▸ Work item: From the data below, retype exactly the lines starting with the one that contains "Task: Click the AWM狙击步枪-流沙送葬 epic skin" and ending with the one that contains "Click the 86% On Page gauge", both included.

┌─ Records supplied

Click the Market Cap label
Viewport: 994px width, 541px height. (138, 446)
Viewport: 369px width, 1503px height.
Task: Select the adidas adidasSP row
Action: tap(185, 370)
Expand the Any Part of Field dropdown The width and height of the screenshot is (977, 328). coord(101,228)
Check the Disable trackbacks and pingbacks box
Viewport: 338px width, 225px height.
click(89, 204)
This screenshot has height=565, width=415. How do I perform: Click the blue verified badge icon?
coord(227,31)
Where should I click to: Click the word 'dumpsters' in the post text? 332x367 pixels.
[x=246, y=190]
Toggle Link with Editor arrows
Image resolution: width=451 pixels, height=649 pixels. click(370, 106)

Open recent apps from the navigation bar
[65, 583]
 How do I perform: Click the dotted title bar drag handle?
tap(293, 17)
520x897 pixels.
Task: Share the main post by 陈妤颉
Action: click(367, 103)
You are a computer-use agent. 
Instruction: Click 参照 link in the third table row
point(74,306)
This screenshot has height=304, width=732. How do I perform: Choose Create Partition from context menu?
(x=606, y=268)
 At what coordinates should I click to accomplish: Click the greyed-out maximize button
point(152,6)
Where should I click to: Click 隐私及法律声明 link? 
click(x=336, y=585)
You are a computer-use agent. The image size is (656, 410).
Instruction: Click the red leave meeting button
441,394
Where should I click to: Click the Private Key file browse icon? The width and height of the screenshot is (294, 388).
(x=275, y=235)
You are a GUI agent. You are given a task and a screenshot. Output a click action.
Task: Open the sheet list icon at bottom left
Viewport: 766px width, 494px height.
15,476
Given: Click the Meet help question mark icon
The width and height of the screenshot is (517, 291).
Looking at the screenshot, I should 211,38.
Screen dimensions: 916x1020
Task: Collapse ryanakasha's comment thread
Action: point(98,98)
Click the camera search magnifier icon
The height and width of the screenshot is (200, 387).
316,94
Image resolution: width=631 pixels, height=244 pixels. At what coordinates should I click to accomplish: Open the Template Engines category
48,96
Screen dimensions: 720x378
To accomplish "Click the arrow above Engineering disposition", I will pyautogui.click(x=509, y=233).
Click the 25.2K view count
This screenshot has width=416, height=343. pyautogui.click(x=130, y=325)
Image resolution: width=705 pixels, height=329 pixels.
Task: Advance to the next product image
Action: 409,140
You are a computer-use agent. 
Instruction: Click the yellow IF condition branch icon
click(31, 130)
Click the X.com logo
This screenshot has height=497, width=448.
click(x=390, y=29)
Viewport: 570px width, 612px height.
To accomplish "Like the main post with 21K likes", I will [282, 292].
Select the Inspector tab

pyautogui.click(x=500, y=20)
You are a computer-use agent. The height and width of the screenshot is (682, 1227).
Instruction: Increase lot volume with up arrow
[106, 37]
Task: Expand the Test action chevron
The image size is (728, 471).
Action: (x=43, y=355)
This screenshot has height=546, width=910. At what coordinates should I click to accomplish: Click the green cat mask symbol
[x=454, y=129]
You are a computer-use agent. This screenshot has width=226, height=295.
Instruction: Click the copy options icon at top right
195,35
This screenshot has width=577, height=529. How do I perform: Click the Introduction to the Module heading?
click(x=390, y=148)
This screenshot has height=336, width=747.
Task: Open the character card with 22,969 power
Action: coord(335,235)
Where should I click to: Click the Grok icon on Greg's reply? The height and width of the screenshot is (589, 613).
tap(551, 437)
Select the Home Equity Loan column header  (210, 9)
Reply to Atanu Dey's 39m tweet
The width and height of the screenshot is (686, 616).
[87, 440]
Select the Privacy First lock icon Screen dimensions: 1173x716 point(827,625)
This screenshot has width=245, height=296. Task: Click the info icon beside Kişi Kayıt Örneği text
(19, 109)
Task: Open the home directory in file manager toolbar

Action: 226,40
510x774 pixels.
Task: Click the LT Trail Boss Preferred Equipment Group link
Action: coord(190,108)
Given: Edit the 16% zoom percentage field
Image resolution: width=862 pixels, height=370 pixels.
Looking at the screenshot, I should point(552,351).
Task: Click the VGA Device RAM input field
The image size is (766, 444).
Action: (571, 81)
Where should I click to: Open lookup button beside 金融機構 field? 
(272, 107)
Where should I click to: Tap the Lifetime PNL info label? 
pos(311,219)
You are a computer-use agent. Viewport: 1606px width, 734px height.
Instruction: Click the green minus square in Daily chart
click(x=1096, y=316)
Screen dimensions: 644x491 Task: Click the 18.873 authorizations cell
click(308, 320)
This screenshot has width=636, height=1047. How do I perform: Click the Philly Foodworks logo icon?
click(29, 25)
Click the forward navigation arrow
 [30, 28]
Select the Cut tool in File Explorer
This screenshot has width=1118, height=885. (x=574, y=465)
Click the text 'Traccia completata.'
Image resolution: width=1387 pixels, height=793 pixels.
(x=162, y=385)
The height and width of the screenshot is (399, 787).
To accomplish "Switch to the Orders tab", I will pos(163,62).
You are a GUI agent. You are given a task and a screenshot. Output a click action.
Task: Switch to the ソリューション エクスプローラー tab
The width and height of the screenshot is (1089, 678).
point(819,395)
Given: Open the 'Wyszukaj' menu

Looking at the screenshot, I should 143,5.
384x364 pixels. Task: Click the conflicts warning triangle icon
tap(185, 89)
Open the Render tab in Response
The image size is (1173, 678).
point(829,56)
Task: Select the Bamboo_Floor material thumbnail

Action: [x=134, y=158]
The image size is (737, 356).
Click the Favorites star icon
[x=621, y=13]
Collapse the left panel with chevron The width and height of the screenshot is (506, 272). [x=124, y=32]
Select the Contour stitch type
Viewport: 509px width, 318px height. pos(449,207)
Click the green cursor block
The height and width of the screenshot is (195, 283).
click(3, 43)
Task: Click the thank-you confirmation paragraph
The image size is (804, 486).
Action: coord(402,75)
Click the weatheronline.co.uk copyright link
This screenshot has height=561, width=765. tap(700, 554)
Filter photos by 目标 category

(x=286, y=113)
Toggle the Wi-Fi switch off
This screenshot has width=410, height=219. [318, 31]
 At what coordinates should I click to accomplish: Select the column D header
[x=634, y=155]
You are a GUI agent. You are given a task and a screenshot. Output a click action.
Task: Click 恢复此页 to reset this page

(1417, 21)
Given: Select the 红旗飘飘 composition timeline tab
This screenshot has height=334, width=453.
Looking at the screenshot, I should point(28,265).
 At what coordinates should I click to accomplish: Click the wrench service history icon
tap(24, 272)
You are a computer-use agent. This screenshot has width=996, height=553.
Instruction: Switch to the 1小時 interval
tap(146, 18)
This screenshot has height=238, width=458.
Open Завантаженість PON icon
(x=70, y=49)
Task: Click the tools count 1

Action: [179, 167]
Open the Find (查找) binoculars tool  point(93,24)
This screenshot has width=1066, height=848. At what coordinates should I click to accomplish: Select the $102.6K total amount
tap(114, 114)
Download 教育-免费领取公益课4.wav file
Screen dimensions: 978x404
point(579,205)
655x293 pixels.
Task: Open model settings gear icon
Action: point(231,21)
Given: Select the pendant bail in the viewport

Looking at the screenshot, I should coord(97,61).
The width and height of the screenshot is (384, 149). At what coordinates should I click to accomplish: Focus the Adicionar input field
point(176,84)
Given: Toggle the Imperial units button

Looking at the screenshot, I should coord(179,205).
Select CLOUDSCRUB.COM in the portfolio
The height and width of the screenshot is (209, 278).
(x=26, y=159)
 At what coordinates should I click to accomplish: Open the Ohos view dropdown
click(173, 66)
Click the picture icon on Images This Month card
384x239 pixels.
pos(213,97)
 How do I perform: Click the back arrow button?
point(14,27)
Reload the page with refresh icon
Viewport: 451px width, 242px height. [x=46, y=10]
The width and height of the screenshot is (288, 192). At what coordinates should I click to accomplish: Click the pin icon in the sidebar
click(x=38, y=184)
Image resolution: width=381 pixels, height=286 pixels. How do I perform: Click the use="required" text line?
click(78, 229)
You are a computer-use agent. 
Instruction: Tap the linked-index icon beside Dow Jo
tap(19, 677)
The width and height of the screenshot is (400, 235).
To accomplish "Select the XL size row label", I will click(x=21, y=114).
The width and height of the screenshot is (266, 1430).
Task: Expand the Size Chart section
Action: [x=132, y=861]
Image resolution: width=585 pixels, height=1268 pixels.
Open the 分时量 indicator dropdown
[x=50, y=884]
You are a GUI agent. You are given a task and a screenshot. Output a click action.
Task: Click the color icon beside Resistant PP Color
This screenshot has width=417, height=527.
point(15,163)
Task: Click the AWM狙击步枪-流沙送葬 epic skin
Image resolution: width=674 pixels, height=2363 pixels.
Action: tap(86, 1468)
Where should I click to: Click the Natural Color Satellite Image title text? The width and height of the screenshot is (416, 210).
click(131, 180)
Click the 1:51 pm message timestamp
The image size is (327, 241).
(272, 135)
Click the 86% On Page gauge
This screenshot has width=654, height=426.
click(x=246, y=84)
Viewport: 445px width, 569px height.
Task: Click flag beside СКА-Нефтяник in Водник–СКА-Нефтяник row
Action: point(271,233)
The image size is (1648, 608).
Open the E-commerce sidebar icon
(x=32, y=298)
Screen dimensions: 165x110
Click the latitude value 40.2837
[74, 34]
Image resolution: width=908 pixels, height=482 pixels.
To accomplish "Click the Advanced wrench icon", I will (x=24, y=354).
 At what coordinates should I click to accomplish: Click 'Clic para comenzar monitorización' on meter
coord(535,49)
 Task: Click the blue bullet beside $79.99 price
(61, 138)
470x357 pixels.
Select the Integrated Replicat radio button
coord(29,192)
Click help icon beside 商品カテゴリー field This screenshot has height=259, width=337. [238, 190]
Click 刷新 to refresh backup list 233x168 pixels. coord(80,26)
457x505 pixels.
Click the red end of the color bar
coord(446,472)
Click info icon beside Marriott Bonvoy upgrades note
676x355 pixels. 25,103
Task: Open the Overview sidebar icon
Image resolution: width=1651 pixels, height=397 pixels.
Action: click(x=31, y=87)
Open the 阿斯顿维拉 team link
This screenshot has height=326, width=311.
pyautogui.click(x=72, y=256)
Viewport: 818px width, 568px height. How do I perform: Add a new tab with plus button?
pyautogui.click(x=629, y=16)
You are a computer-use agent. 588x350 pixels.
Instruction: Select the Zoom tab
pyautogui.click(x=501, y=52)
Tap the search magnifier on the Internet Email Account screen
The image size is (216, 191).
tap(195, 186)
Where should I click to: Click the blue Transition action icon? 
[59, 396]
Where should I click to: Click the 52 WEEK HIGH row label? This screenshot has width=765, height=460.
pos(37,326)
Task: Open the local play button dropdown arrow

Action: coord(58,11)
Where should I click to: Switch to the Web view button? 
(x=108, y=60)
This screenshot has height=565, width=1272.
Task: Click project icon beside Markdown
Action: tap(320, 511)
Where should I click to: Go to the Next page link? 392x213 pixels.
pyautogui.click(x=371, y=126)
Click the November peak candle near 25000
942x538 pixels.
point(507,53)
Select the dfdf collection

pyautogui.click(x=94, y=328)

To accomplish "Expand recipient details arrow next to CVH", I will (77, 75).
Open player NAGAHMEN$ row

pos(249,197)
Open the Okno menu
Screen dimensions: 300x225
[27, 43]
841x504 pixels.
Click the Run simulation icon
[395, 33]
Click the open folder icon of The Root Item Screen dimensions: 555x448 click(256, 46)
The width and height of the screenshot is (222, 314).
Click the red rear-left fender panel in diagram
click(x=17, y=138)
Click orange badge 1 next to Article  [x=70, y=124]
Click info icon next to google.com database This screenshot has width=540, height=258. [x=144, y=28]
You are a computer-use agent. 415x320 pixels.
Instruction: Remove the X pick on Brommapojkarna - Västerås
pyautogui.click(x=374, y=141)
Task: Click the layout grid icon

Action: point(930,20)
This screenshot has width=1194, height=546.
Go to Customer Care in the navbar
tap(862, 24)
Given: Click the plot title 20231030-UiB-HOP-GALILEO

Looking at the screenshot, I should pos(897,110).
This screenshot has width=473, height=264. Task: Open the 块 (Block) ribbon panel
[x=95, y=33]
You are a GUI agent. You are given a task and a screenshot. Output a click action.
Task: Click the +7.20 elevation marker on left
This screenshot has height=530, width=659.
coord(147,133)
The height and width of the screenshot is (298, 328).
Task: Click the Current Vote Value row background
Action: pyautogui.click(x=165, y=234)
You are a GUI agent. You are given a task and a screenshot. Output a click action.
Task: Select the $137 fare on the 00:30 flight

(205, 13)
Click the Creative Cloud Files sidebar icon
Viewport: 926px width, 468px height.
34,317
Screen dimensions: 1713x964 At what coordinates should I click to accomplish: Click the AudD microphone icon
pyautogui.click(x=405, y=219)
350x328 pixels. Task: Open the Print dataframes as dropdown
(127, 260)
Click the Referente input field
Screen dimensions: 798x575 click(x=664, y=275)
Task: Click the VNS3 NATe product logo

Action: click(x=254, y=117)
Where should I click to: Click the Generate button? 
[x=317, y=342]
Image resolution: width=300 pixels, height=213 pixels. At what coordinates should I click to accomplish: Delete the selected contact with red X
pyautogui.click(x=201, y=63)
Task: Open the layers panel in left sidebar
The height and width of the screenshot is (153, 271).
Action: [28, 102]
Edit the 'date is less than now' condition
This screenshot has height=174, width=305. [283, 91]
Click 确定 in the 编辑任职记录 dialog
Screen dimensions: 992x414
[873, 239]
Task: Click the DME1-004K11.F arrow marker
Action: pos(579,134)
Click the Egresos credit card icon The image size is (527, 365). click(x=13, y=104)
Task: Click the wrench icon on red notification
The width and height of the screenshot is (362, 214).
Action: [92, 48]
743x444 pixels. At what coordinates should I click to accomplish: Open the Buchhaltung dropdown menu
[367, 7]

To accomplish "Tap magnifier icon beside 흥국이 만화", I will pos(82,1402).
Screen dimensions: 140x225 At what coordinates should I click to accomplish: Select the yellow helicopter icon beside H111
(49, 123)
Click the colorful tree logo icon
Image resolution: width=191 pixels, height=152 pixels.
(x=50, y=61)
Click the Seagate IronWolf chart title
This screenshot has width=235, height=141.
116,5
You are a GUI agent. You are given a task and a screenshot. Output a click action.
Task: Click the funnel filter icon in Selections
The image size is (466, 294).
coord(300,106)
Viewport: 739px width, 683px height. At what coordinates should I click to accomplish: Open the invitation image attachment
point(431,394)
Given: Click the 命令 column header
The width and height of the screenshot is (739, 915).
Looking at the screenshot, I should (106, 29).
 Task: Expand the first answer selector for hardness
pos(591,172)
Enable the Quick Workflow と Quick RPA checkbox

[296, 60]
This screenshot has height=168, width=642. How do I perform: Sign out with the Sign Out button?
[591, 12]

└─

▸ Answer for the task:
Task: Click the AWM狙击步枪-流沙送葬 epic skin
Image resolution: width=674 pixels, height=2363 pixels.
Action: tap(86, 1468)
Where should I click to: Click the Natural Color Satellite Image title text? The width and height of the screenshot is (416, 210).
click(131, 180)
Click the 1:51 pm message timestamp
The image size is (327, 241).
(272, 135)
Click the 86% On Page gauge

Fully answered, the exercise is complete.